Focus Chapters:
- Job 12-14
Standout Verse(s):
Job 12:4-5 NLT
Yet my friends laugh at me,
for I call on God and expect an answer.
I am a just and blameless man,
yet they laugh at me.
People who are at ease mock those in trouble.
They give a push to people who are stumbling.
Observation (s):
- In the midst of his situation, Job was continually judged and ridiculed by his friends, even when he sought God.
Yet my friends laugh at me,
for I call on God and expect an answer.
I am a just and blameless man,
yet they laugh at me. - People who are free from trouble demonstrate a stark lack of empathy for those who are troubled. In fact, they can be the reason why the troubled lose faith and hope in God, and stumble.

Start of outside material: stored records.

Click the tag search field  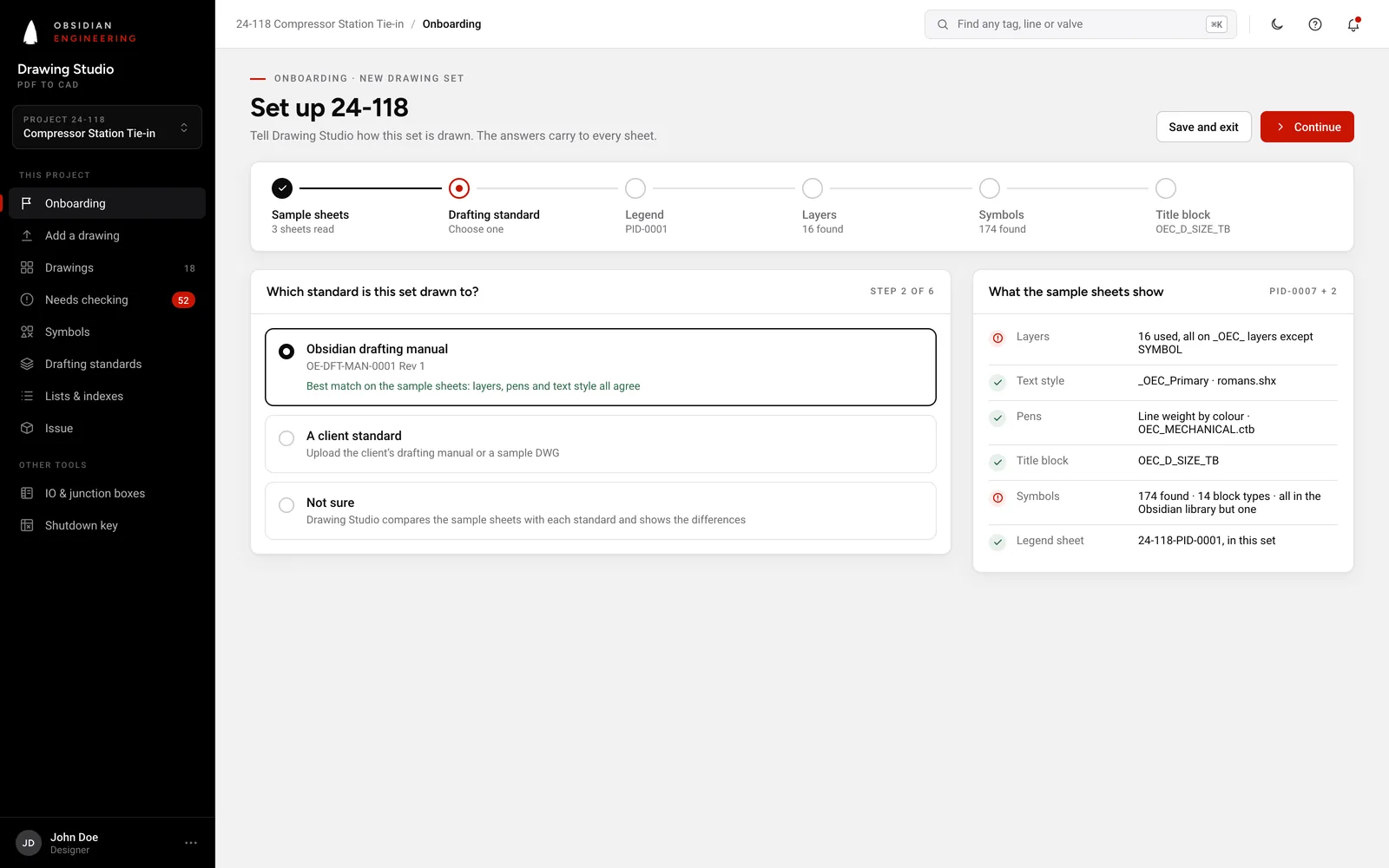[1081, 24]
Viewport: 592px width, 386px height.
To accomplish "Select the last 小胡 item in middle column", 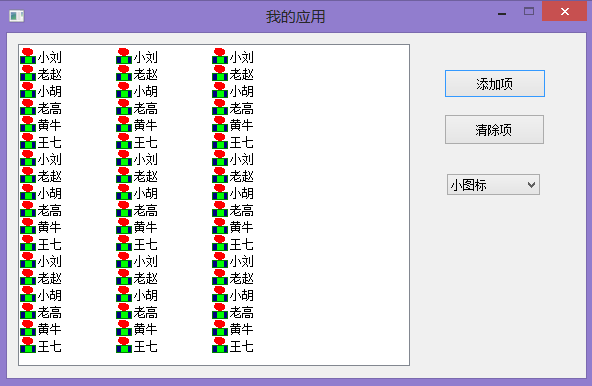I will pos(137,294).
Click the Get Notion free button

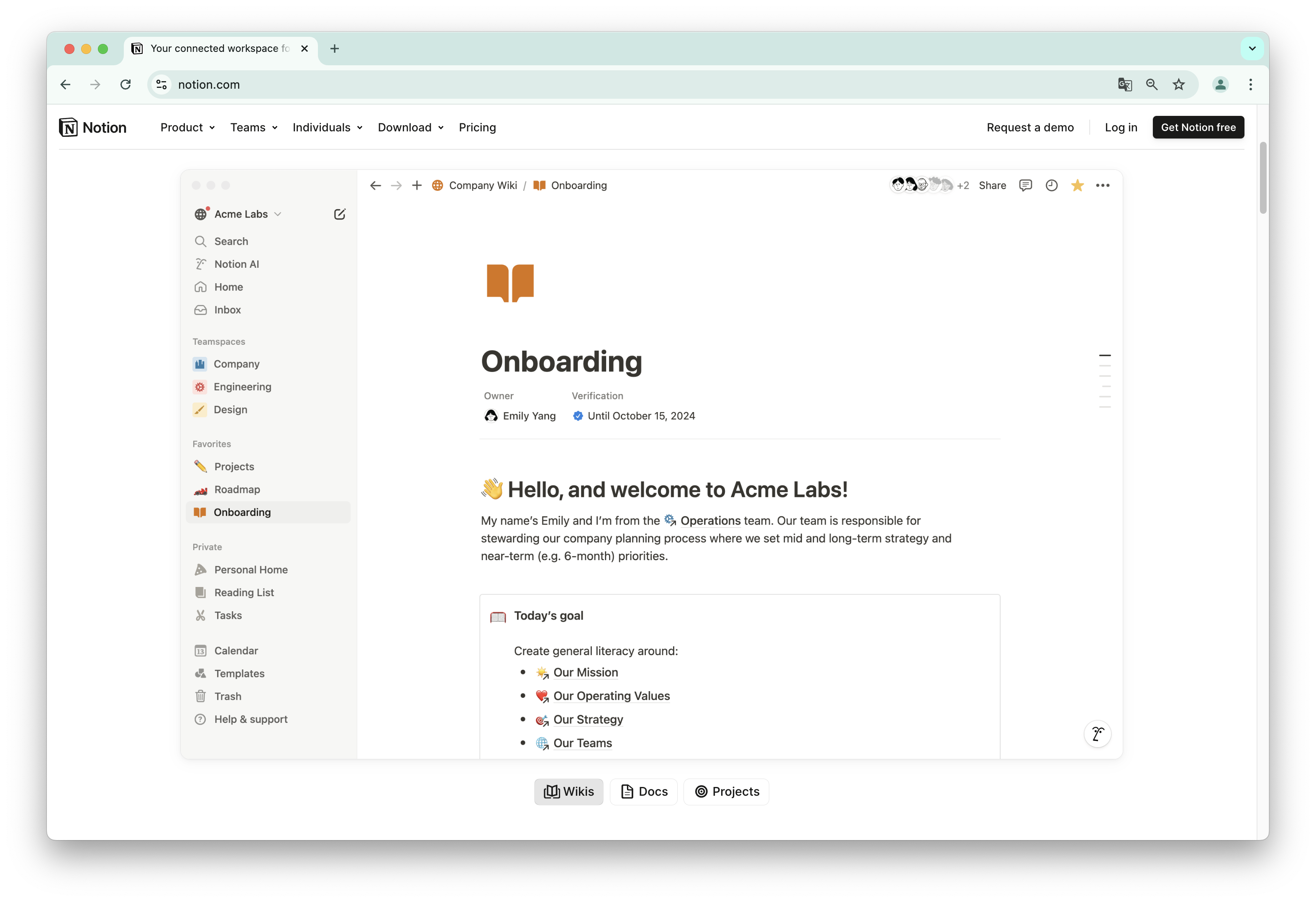pos(1198,128)
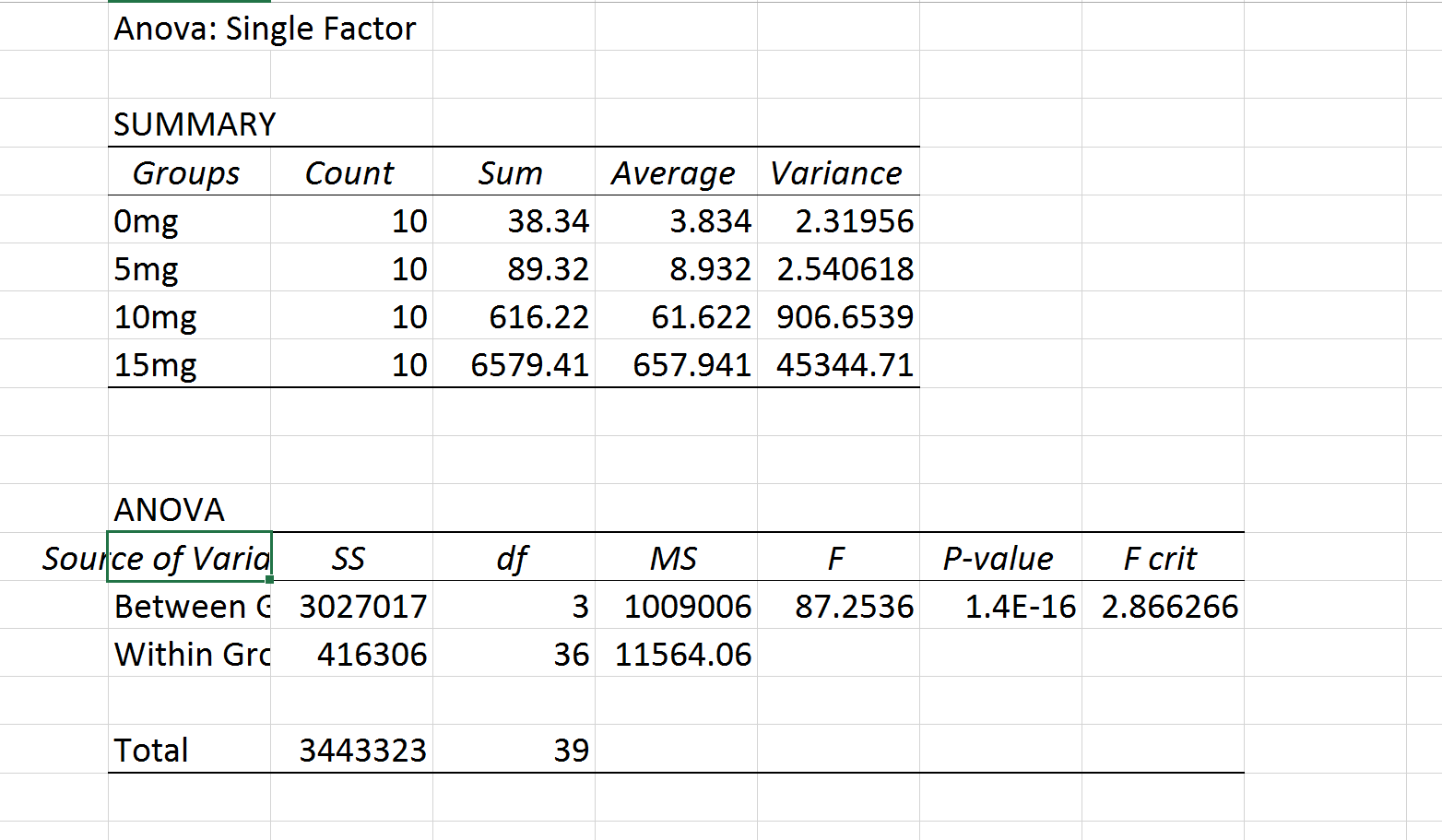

People who are at ease mock those in trouble.
They give a push to people who are stumbling.
Application:
I dislike but don’t truly fear lizards. A few hours ago, some friends and I were about to leave a parking lot when one of my friends, who feared lizards, spotted one in the car. She screamed and begun to panic. Without me realizing, she injected some of panic into my psyche and I reacted my screaming and getting quickly out of the car when I too spotted the lizard. It took me a moment to come to my senses and realize the lizard was probably more afraid of us. I calmed down after I made a conscious decision to ignore the negative emotions that were floating in the air.
Afterwards, I recognized a simple pattern that occurs in our subconsciousness: “Fear drives fear. Negativity breeds negativity.” In that moment, I understood what Job meant when he explained that the mocking of those at ease can become stumbling blocks to those in trouble. The negative reactions (yes, mocking is negative in addition to pronouncing doubt and judgement) of friends and family can be detrimental when we are in trouble. It is harder to handle our subliminal responses to negativity when we are in the midst of handling our dark situations. These subliminal messages can cause us to give up on ourselves and God, if we are not careful to consciously acknowledge and handle them.
I feel great sympathy for Job. Can you imagine it? Job was a blameless man undergoing a test yet he was continually judged and laughed at by his friends. As if his troubles weren’t enough, even his entreaties to God were treated with ridicule.
Yet still, he kept seeking God!
That’s a lesson to us all. In the midst of our dark circumstances, despite the harshness of our families and friends, the lack of support and the presence of unreserved judgement, don’t become engulfed by negativity and stumble, seek God.